:: Exercise directions ::
Whenever a line below includes "Collapse", add it to the tally, then give the total and nothing more.

:: Collected data ::
..........

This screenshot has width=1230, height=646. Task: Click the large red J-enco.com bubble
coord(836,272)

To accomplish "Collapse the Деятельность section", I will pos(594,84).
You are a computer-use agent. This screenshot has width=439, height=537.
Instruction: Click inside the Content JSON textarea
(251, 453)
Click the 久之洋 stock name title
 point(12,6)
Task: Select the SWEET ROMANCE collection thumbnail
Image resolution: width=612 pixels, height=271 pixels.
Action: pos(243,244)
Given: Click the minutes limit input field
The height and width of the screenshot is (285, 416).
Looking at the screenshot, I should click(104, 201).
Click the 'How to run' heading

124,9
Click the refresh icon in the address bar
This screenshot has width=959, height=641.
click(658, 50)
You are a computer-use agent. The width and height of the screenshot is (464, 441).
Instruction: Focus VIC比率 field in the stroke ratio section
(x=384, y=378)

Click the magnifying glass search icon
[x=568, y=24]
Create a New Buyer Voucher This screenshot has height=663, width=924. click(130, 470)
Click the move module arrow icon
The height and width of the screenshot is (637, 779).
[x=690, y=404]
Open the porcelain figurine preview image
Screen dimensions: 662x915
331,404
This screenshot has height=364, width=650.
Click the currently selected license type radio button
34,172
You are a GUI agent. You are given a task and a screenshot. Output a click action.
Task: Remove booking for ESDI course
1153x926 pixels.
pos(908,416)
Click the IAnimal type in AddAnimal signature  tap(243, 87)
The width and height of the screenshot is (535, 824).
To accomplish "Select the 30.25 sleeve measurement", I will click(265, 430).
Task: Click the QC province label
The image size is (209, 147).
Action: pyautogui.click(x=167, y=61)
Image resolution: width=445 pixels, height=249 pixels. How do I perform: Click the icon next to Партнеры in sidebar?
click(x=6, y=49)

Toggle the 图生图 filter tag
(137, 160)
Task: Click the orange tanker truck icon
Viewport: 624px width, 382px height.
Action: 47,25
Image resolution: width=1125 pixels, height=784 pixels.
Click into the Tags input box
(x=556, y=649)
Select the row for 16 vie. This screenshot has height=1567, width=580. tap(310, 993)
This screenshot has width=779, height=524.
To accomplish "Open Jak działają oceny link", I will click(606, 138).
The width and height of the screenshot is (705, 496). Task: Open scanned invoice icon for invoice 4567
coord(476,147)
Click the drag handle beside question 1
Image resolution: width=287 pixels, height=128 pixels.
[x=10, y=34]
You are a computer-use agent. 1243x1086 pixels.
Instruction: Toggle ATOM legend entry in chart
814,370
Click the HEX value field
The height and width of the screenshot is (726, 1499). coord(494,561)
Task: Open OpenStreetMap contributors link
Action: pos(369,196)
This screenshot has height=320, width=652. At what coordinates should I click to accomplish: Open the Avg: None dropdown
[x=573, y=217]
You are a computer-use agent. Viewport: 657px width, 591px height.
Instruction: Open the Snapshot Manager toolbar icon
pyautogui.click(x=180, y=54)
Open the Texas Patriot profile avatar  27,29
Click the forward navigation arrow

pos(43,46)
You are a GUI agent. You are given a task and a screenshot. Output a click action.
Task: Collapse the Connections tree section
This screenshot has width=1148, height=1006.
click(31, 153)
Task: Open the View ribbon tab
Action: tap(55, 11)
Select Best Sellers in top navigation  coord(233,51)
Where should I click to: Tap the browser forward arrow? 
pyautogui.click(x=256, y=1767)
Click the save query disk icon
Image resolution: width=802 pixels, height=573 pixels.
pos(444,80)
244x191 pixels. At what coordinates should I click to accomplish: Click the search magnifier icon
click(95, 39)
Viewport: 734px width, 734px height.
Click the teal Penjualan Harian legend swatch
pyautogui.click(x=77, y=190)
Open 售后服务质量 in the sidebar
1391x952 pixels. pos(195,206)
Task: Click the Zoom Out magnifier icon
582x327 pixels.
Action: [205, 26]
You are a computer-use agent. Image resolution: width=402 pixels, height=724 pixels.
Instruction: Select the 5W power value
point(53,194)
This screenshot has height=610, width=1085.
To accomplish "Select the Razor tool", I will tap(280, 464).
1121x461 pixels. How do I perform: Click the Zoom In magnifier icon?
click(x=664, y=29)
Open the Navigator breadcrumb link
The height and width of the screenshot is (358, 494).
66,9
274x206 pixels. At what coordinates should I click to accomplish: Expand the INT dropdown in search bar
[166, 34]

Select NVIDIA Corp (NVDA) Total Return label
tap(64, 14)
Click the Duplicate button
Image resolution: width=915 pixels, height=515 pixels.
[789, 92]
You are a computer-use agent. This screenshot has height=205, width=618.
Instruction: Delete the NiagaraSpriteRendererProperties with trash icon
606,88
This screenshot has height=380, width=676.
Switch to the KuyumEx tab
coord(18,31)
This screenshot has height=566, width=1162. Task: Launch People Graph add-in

..........

:: Reply ::
2